__Exercise directions__:
Under this line are the records; write out word for word the part that begins at the line containing "Сифоны (407, 94)" and ends at the line containing "Физическое лицо (27, 651)", and no more.

(Stored items from a collection)
====

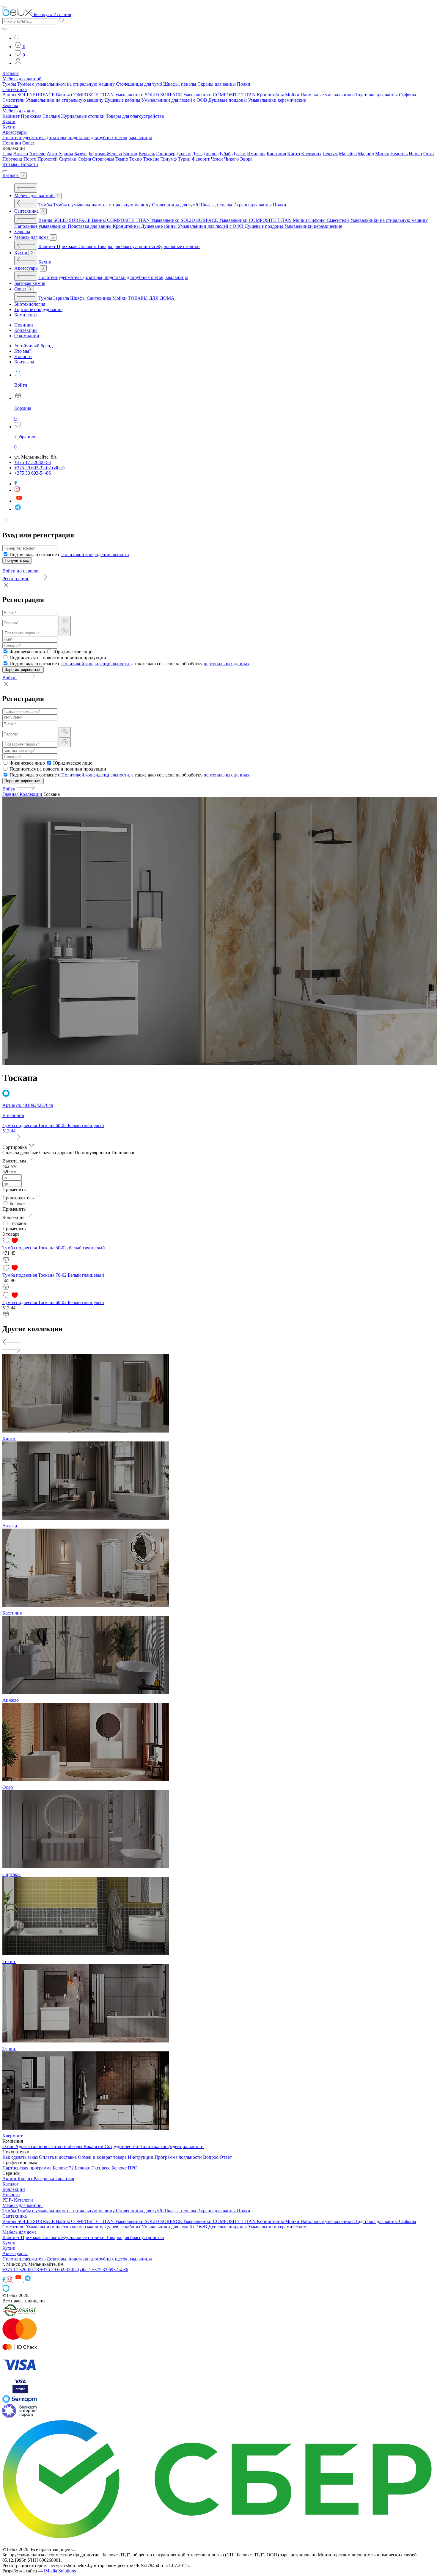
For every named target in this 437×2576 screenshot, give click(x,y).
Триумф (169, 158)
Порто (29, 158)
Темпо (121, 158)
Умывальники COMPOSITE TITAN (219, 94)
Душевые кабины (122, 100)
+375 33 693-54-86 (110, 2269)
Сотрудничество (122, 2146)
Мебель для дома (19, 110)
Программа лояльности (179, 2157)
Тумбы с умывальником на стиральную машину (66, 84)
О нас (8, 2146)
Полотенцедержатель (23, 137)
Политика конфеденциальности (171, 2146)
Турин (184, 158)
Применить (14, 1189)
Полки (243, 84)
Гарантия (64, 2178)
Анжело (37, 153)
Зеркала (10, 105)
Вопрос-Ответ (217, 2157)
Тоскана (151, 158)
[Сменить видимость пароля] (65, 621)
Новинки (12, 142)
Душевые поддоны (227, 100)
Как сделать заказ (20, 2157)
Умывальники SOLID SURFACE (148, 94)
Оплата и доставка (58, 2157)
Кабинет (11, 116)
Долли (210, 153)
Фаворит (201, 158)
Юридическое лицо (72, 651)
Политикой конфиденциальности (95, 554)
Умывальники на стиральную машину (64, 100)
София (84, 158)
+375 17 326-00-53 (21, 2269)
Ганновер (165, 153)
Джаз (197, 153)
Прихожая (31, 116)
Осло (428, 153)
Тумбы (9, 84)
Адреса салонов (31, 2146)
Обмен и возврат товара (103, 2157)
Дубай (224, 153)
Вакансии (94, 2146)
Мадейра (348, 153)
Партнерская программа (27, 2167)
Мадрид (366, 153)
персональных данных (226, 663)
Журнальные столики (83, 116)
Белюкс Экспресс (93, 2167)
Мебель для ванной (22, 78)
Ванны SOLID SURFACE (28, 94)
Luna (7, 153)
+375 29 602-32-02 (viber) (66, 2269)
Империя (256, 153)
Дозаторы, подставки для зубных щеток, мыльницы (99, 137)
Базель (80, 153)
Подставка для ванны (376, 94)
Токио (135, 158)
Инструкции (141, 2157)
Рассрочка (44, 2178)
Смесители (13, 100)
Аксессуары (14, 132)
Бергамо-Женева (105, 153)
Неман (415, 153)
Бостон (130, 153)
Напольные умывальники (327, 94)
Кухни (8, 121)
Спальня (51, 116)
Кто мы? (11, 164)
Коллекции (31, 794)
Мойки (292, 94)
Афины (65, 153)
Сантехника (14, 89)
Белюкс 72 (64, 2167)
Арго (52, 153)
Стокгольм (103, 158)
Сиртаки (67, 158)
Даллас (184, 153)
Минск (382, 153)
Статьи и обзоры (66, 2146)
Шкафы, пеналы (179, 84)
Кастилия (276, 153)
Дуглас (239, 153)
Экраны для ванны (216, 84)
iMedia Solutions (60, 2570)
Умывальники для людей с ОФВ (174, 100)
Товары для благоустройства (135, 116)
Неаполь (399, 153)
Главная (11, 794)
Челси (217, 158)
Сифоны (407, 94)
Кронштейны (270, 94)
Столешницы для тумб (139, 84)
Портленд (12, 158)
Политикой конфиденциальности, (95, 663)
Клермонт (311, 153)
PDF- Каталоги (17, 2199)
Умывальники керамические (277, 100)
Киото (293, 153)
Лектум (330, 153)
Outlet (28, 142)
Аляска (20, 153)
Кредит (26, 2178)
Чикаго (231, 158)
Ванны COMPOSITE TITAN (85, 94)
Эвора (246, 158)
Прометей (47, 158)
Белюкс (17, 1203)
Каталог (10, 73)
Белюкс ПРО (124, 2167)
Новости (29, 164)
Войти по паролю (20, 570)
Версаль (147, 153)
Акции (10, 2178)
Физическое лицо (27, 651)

====

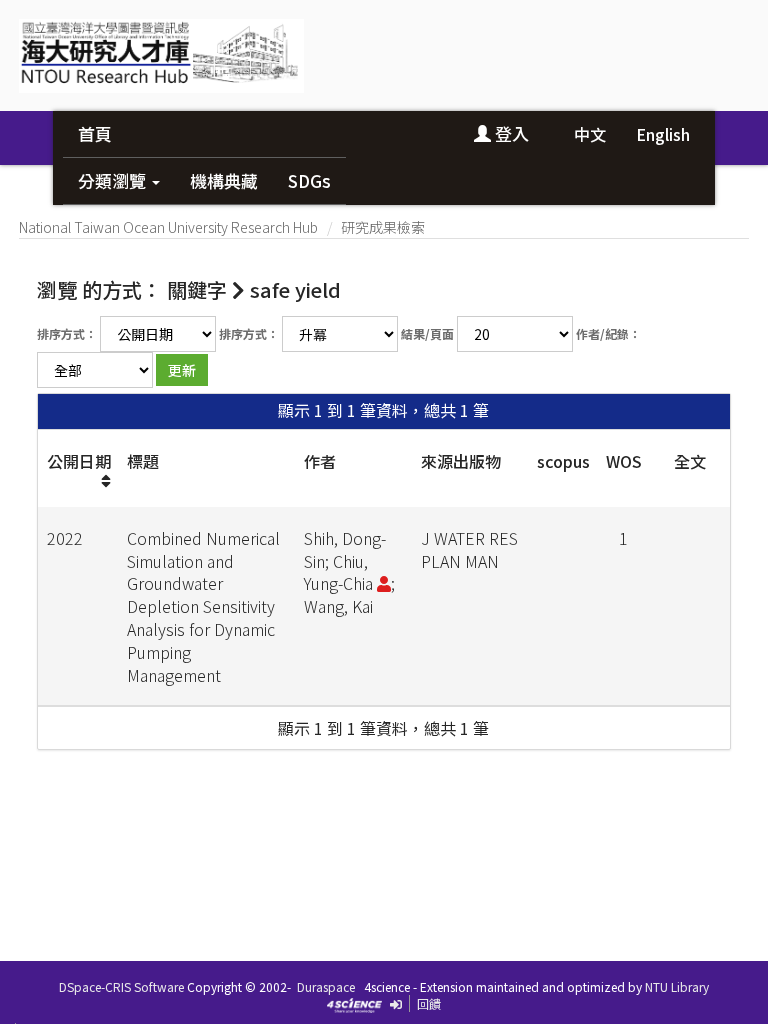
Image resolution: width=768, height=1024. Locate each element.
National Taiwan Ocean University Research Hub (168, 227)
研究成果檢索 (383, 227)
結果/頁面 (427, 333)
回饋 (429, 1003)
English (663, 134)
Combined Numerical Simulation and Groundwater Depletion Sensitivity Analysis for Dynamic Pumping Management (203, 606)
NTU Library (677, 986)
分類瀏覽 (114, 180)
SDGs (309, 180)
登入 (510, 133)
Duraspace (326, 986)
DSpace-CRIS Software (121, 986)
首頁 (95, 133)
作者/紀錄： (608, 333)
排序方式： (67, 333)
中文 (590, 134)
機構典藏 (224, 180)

====

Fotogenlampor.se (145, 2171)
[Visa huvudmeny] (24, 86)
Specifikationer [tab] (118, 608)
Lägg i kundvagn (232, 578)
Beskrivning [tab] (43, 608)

====

__Solution for this exercise__:
Сифоны (407, 94)
Кронштейны (270, 94)
Столешницы для тумб (139, 84)
Портленд (12, 158)
Политикой конфиденциальности, (95, 663)
Клермонт (311, 153)
PDF- Каталоги (17, 2199)
Умывальники керамические (277, 100)
Киото (293, 153)
Лектум (330, 153)
Outlet (28, 142)
Аляска (20, 153)
Кредит (26, 2178)
Чикаго (231, 158)
Ванны COMPOSITE TITAN (85, 94)
Эвора (246, 158)
Прометей (47, 158)
Белюкс (17, 1203)
Каталог (10, 73)
Белюкс ПРО (124, 2167)
Новости (29, 164)
Войти по паролю (20, 570)
Версаль (147, 153)
Акции (10, 2178)
Физическое лицо (27, 651)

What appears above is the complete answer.